Mike Sathekge grew up in Tembisa, east of Johannesburg. He later attended the former Central Secondary State School in Soshanguve, Pretoria, where he matriculated in 1987, achieving the highest marks in the country (99%) in Mathematics. Although he had been accepted to study Mechanical Engineering at the University of Witwatersrand in 1988, his family persuaded him to study medicine and he was subsequently accepted as a student at Medical University of South Africa (MEDUNSA), from where he graduated in 1993.

During his registrar period he received a scholarship to attend the Catholic University in Leuven, Belgium as a research fellow, but later moved to Ghent University, also in Belgium, where he completed his PhD in Nuclear Medicine (specialising in molecular imaging in TB and HIV).

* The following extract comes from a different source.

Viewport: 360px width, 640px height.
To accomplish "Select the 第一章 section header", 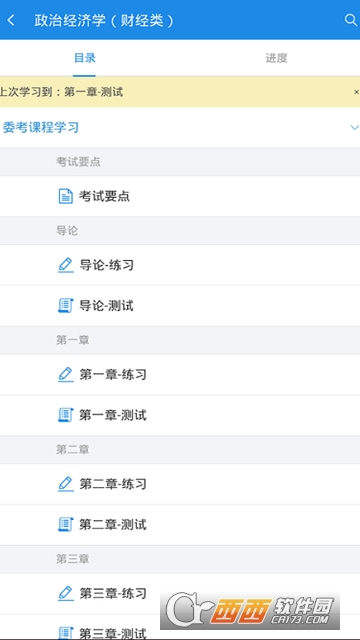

Although he is widely known in international medical circles as a nuclear medicine physician for TB and HIV, he also investigates other therapeutic roles of nuclear medicine.

He has pioneered a special new procedure to remove cancerous liver tumours without surgery in South Africa. This procedure, known as Selective Internal Radiation Therapy (SIRT), uses the SIR-spheres’ microspheres (yttrium-90 resin microspheres) as an innovative form of internal radiotherapy for removing liver cancers. The yttrium-90 resin microspheres are inserted through the hepatic artery that feeds the vessel of the tumour. This goes directly to the affected area and dissolves or reduces the size of the cancerous tumour without damaging the tissue surrounding the liver. This form of liver radiotherapy has been used successfully in the treatment of patients with different forms of inoperable liver tumours. Recently peptide radionuclide therapy for the treatment of neuro-endocrine tumours has also been introduced in South Africa and Africa.

Prof Sathekge started his career as Head of the Department of Nuclear Medicine at MEDUNSA and was appointed in the same position at the University of Pretoria in 2005.

He is married to Dr Rachel Sathekge, an orthodontist. The couple has two sons.

 Prof Sathekge with a patient in the Single-photon emission computed tomography (SPECT/CT) Room, which is a nuclear medicine tomographic device used to detect various diseases in their early stages.

 Local and international delagates attending the 16th Conference of the International Society of Radiolabelled Blood Elements (ISORBE), hosted by the University of Pretoria.